Saturday, April 3, 2010

A voice of your own.

Just back from a week in England’s green and pleasant land, Mary Oliver’s The Journey is still with me:

But little by little,
as you left their voices behind,
the stars began to burn
through the sheets of clouds,
and there was a new voice
which you slowly
recognized as your own,
that kept you company
as you strode deeper and deeper
into the world

The year is nineteen seventy four, winter is but scattered patches of snow on wet, brown grass. I am leaning out of a classroom window, breathing the air of spring. And freedom. For school is coming to an end, and so are years of compulsory education, of doing the expected. Suddenly I am the one to decide what to do with the rest of my life.

Or am I? What exactly is for me to decide, and what is this me anyway? What is my own voice and what are the echoes of parents, teachers, peers, culture, tradition?

“What are your plans, then?”
A friend is standing next to me, our school day is dedicated to our future.
“I just need to cross a border,” I say, “I need to go somewhere completely different.”

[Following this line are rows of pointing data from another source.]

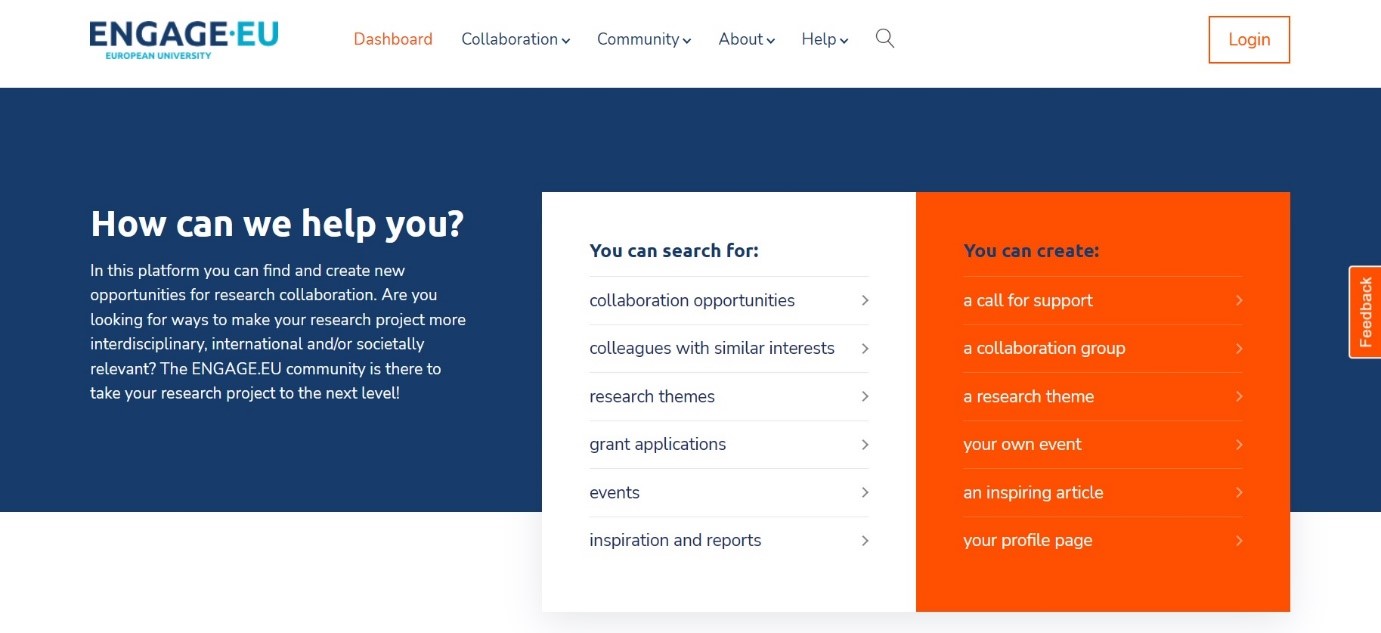Click the arrow beside grant applications

tap(864, 444)
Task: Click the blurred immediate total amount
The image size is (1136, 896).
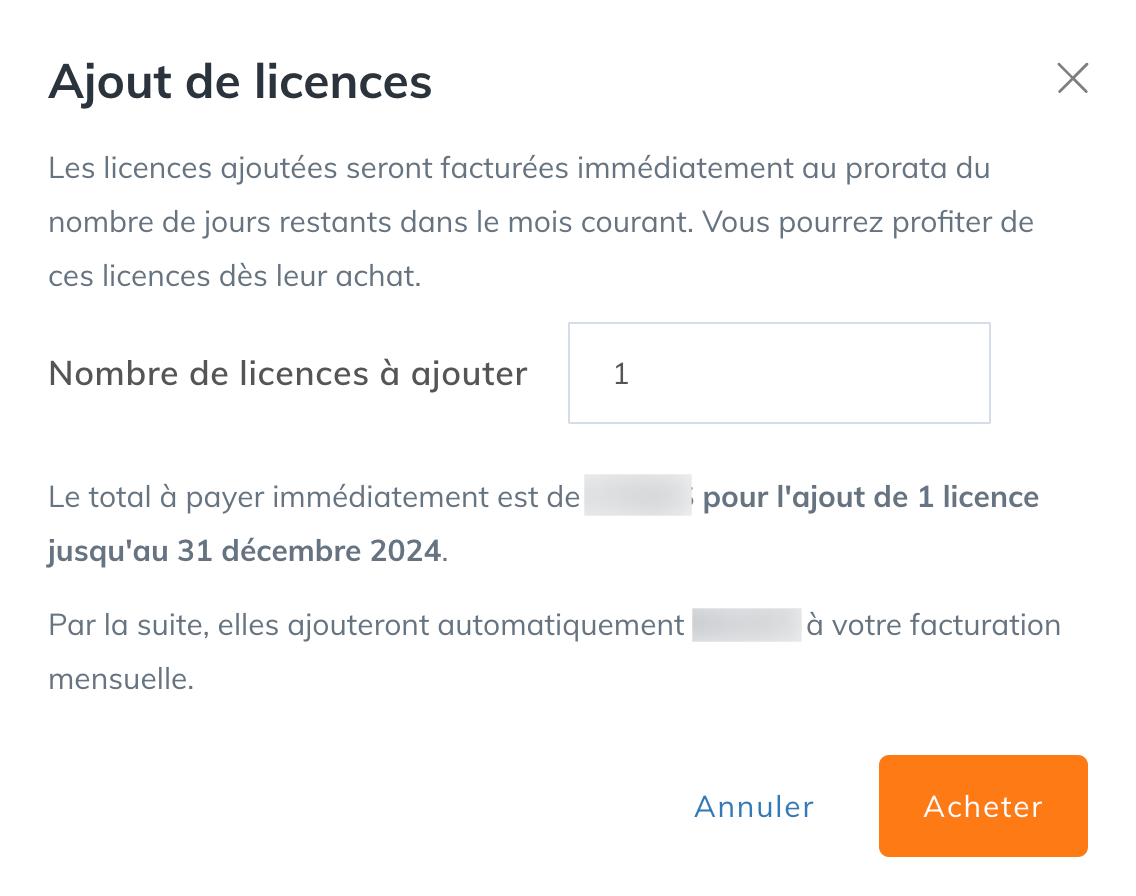Action: (x=638, y=495)
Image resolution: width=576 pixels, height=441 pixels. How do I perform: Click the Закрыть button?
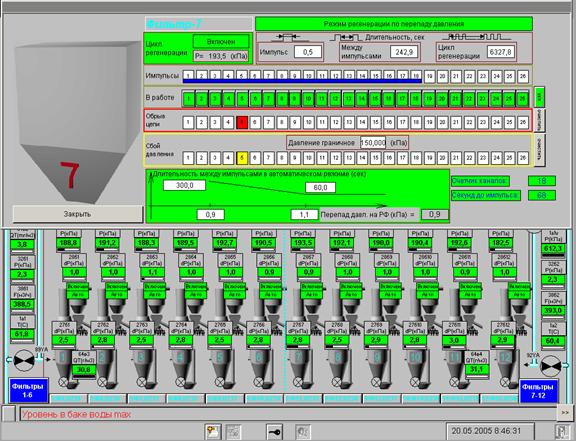point(78,214)
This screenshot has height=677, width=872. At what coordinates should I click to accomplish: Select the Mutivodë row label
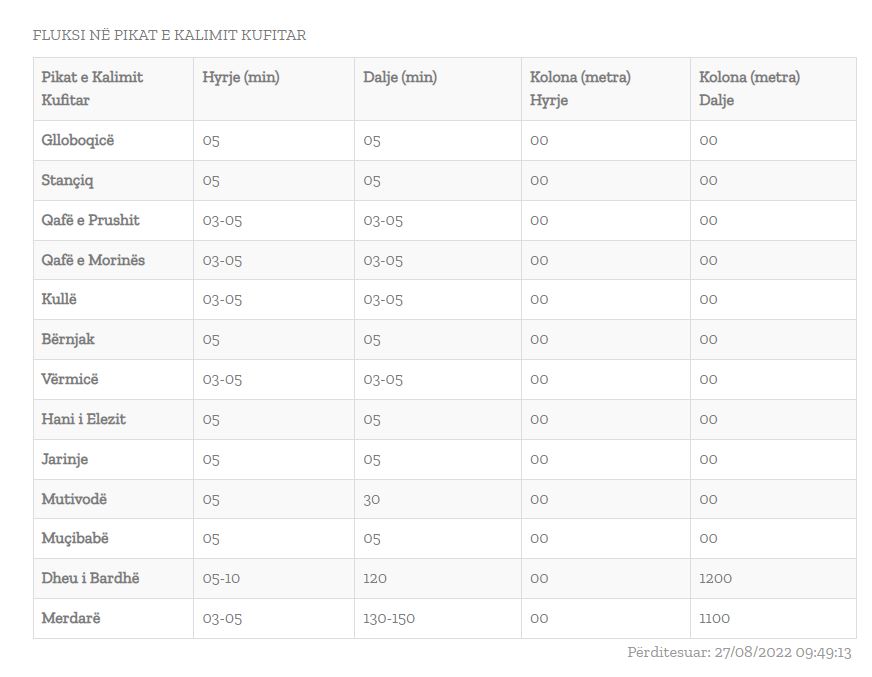[x=74, y=498]
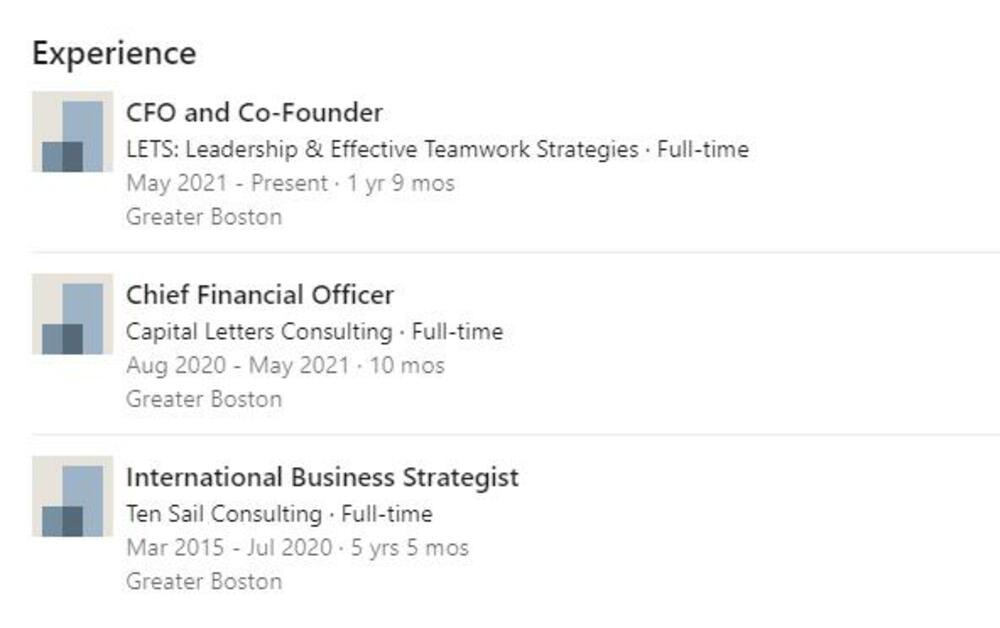Click the 1 yr 9 mos duration text
The image size is (1000, 628).
click(401, 184)
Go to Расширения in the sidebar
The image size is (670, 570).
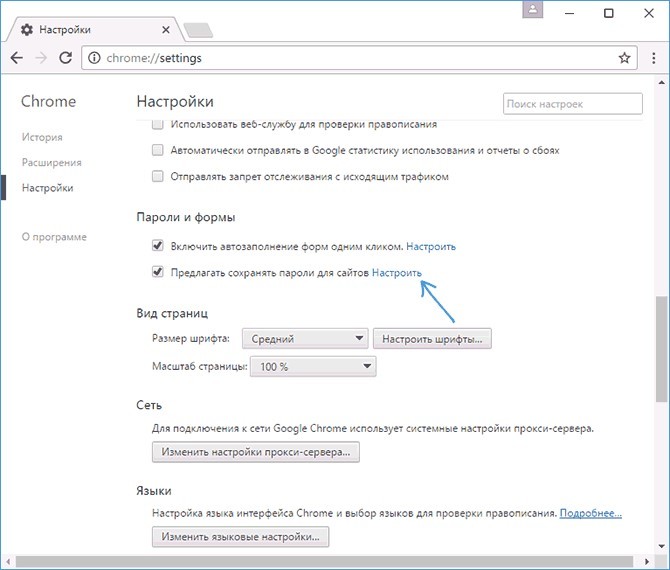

I had no idea what I meant, there was just this undefined longing.

Five months later I am in another classroom, in green and pleasant England. Upon my arrival, I felt the country had opened its arms to greet me. As if I had come back to a place that was mine from the very start.

As if the country had a voice of its own. A voice that spoke into my ear. And my heart. A voice that lead me to recognize my own. Though only slowly. Slowly.